Peru: the body of Abimael Guzmán took the political scene | The family of the Shining Path leader wants his body to be handed over for burial, but the state and the political class are opposed

by time news

From Lima

When dying, already old and defeated, Abimael Guzmán, the leader of the Maoist armed group Sendero Luminoso expired more than two decades ago, it has come back to life as a dangerous ghost by politicians, media and analysts. The body of Guzmán, who since 1992 has been a prisoner sentenced to life imprisonment and who died on Saturday at the age of 86 from pneumonia, has taken center stage in politics. Treated as if it were a danger to national security, the fate that should be given to the body of the deceased founder of Sendero is debated. The family and the authorities dispute the body. The family wants the body to be handed over for burial, but the State and the political class they oppose.

Guzmán’s wife, Elena Iparraguirre, also in prison with a life sentence For her participation in Sendero, a group in which she was second in command, she has claimed from her cell, with a power of attorney granted to Iris Quiñonez, who was also in prison for her militancy in Sendero, the corpse of the late Senderista leader. But the judicial authorities have denied it, despite the fact that the law gives that right to the closest family member. At the time of sending this note, a final decision by the prosecution on the fate of the body of the Shining Path leader was pending. His body was still in the morgue.

Government officials, opposition congressmen and allies of the ruling party, and the media, have spoken out that Guzmán’s body is cremated and the ashes disappeared in the sea. They have taken the idea of ​​what happened with Osama Bin Laden. Although the law does not allow this and determines that the body be handed over to the family, they argue that demand, stating that it is “an extraordinary case” and “a matter of national security.” Those who want to erase Guzmán’s remains say that his tomb could become a pilgrimage site for his followers, who venerated him as an almost religious figure.

Posthumous final conviction

Disappearing Guzman’s body also seems to be a last punitive act, a posthumous final conviction that they want to impose against the man who in 1980 started, in a context of poverty and deep inequality, an armed struggle that lasted until the 1990s, leaving nearly 70 thousand deaths, among those caused by hiking and by the forces of security. The media and a good part of the political class want to take advantage of Guzmán’s death to reinforce an official account of the story -that for years he has wanted to impose- which intends to blame the violence only on Sendero and hide or endorse the multiple human rights violations committed by the State.

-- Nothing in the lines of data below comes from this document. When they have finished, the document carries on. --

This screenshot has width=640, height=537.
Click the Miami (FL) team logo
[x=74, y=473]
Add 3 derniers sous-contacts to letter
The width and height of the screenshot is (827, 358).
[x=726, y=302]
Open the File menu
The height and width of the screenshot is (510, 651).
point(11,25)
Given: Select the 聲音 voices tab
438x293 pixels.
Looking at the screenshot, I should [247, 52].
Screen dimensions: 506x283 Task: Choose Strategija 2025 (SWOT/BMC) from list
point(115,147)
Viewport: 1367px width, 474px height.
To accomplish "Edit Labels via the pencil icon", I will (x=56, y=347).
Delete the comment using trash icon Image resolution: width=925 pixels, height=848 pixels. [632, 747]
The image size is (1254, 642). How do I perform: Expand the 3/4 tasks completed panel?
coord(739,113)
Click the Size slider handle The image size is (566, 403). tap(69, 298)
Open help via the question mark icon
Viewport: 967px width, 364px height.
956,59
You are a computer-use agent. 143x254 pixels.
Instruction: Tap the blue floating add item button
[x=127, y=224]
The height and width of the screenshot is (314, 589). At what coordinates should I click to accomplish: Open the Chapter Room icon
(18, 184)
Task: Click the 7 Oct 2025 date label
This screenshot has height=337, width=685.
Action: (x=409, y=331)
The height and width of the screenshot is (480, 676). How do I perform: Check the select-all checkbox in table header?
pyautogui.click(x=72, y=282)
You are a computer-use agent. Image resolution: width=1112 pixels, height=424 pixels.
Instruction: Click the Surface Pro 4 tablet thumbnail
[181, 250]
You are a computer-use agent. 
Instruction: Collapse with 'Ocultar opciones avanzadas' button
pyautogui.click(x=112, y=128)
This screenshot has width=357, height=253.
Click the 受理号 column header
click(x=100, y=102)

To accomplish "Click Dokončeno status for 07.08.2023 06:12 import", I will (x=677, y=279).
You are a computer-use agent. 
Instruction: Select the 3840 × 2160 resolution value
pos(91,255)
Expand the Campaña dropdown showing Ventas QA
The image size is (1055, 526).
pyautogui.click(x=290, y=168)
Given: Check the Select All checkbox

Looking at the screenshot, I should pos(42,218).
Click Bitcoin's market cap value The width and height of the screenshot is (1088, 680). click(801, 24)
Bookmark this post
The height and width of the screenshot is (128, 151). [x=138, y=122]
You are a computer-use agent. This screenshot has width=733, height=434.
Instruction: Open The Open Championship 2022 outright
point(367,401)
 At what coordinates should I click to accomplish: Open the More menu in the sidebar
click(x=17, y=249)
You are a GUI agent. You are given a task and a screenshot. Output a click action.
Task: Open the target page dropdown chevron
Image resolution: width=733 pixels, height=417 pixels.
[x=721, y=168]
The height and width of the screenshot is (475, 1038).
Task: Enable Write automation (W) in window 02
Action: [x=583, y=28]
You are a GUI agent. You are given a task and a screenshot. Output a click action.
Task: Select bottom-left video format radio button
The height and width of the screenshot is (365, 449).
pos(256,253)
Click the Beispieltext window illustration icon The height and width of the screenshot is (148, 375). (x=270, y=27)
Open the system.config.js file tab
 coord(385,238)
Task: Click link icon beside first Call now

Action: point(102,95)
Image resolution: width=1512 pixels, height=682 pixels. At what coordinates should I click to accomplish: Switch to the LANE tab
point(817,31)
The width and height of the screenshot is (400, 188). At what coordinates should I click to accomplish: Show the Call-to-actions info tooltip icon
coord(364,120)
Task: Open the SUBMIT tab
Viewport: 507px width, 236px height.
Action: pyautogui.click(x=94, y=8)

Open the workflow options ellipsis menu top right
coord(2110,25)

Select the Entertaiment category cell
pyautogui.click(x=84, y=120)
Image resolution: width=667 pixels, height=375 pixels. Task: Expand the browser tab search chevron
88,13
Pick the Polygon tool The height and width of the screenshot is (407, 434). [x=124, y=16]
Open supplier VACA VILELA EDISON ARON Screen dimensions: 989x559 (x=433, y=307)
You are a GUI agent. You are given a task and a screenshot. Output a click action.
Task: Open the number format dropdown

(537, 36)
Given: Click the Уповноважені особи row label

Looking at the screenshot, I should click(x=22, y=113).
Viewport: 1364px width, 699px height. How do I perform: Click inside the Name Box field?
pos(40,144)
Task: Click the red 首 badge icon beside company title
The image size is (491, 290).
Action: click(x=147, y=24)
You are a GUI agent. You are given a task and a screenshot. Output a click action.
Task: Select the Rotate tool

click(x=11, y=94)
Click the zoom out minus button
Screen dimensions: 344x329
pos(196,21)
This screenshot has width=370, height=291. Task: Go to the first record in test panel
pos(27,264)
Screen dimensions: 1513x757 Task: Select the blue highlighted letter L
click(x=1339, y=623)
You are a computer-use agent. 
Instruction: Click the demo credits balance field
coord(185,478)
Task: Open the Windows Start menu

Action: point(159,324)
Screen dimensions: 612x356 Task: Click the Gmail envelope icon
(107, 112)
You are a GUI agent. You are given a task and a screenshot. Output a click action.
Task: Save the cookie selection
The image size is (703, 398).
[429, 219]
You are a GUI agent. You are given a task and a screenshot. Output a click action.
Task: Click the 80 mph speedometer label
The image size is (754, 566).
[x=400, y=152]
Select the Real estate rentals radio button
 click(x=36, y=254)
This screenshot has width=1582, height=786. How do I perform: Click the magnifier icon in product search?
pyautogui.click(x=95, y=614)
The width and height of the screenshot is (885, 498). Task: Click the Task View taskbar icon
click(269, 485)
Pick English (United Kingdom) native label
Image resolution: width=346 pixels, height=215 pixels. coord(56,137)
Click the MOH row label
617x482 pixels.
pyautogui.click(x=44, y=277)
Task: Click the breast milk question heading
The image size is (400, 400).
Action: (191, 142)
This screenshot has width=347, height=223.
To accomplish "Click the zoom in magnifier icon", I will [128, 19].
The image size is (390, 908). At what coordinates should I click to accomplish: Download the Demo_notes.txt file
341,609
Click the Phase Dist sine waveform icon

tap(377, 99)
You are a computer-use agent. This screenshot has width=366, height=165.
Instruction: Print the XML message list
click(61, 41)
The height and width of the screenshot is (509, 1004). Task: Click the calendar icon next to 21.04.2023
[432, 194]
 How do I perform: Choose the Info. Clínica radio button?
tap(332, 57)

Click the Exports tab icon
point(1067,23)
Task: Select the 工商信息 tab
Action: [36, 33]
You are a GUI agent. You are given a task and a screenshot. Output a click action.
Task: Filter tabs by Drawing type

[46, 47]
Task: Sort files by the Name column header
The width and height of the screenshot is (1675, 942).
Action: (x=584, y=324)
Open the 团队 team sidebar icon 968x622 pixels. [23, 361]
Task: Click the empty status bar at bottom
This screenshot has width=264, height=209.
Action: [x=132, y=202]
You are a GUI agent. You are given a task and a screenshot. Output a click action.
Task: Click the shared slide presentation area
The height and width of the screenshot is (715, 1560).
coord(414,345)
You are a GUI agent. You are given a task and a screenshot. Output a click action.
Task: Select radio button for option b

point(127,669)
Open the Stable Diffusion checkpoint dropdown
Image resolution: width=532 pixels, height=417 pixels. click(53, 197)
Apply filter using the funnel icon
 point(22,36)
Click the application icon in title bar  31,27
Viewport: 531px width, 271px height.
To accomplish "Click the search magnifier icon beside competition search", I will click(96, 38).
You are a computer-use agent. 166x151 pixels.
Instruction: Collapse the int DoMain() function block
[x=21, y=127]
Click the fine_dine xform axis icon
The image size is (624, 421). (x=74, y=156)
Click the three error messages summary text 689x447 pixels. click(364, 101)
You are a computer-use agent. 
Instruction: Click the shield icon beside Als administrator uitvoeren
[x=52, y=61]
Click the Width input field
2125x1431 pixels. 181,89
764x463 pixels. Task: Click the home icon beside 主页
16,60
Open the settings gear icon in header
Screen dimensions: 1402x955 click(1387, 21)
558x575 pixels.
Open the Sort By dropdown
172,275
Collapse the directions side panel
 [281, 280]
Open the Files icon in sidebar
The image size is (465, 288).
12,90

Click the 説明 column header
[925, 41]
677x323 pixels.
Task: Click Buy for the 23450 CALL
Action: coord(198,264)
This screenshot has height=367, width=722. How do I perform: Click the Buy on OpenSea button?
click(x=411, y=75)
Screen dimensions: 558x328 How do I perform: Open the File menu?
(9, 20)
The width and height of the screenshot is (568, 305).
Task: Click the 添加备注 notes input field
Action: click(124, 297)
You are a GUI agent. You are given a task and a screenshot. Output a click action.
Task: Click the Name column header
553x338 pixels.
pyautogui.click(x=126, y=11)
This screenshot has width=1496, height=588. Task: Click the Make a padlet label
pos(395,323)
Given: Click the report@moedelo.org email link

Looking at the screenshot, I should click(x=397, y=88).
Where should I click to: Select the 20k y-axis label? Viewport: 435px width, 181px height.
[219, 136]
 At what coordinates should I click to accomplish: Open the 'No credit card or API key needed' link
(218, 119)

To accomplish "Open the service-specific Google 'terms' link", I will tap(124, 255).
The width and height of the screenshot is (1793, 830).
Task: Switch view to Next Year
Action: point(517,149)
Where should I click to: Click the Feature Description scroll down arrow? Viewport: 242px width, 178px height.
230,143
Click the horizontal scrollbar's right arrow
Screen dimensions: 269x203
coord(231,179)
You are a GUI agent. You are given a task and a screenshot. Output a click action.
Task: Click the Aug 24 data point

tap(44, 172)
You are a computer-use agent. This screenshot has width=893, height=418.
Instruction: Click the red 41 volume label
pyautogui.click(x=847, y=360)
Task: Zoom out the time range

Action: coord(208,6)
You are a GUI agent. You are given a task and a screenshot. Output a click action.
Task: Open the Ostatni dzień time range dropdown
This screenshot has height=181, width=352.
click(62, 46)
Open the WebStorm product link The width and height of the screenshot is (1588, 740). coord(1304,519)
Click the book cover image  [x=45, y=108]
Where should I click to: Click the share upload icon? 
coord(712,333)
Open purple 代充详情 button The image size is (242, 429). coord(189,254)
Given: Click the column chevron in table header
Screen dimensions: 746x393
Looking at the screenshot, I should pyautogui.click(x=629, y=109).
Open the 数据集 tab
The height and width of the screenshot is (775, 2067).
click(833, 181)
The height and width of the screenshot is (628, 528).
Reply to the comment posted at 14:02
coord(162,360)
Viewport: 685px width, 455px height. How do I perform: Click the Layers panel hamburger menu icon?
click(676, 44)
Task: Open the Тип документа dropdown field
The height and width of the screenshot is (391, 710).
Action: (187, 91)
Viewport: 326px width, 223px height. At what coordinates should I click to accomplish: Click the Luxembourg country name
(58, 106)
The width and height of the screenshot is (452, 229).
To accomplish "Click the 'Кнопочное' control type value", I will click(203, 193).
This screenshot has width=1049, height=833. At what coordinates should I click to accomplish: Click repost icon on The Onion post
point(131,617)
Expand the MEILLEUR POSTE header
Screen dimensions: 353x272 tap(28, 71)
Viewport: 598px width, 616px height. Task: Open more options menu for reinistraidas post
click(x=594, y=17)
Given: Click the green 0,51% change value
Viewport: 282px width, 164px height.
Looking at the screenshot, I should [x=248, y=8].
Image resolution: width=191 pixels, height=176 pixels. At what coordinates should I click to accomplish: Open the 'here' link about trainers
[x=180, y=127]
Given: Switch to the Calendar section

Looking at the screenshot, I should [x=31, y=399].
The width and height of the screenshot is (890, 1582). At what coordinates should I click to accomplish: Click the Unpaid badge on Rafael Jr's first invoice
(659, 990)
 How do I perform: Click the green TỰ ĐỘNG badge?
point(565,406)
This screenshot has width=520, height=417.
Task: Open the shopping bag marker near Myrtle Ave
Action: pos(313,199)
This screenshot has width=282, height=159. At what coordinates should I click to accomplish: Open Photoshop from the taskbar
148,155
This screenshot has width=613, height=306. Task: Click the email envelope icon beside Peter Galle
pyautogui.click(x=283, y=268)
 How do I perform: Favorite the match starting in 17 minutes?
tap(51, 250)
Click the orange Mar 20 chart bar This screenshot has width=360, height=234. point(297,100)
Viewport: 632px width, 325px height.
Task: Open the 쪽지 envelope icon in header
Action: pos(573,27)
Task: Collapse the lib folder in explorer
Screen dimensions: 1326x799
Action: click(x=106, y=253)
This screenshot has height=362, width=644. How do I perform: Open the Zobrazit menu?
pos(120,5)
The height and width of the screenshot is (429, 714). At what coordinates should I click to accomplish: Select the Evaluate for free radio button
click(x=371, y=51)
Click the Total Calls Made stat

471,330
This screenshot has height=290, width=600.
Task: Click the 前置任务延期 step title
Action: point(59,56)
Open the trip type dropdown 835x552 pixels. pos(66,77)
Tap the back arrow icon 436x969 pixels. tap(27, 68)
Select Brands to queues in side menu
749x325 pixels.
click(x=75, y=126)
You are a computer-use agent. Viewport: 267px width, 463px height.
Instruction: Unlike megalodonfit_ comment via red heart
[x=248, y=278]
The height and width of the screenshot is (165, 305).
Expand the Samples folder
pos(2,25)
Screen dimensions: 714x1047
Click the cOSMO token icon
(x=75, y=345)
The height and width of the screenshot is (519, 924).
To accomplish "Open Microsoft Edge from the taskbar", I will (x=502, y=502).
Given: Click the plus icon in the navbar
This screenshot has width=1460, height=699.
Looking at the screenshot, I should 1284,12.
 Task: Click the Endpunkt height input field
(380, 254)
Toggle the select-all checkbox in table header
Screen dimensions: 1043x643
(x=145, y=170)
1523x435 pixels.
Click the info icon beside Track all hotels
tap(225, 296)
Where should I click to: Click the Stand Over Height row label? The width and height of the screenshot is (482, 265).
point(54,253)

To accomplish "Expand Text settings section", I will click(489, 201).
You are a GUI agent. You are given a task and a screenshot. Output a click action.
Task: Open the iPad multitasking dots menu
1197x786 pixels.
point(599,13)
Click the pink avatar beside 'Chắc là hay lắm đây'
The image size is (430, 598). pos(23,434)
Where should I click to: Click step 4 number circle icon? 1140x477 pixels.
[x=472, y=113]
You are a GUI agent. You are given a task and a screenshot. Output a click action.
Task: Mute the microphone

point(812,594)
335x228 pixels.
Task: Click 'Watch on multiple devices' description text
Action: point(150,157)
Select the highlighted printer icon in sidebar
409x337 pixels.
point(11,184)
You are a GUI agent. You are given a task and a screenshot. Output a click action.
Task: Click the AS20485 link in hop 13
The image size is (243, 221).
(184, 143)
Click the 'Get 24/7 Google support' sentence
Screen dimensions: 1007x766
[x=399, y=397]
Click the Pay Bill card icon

They want to disappear Guzmán’s corpse, but the right wants to keep his ghost alive to scare off and use it against the left, against those who propose changes to a model that maintains deep inequalities and exclusions, and against those who demand justice and sanction for the repressors, accusing them of an alleged closeness to Sendero in order to try to discredit them. From the opposition to President Pedro Castillo, in which an extreme right predominates that conspires to remove the leftist regime, that same accusation is repeated against the government to seek to destabilize it. The ruling party denies that closeness. After Guzmán’s death, its main spokespersons, including the president, have strongly condemned Sendero and its late leader. But the right insists on linking the government with the political heirs of the rambling, which no longer call for armed struggle, but for a political action whose main objective was to request an amnesty for Guzmán.

Fascism

On Sunday, the day after Guzmán’s death, the right-wing called for a demonstration presented as a mobilization “against terrorism,” but which was actually a demonstration against the government. Fujimori congressmen and other ultra-right groups, old failed politicians, retired military men, marched with openly coup speeches. “Abimael Guzmán has died, now we have to finish with Pedro Castillo who is his heir”, “Sendero is in the Government Palace, we have to fight until we get him out”, “death to the communists”, were some phrases that were heard in a demonstration that did not have much call. It was a fascist and coup outcry that raised the ghost of Guzmán to justify his authoritarian speech.

The hysteria of the right, and its desperation to attack the government, reached the absurd extreme of questioning Guzmán’s death, accusing the government of faking it to make him flee. A crazy conspiracy theory that reveals the levels of irrationality of a sector of the opposition.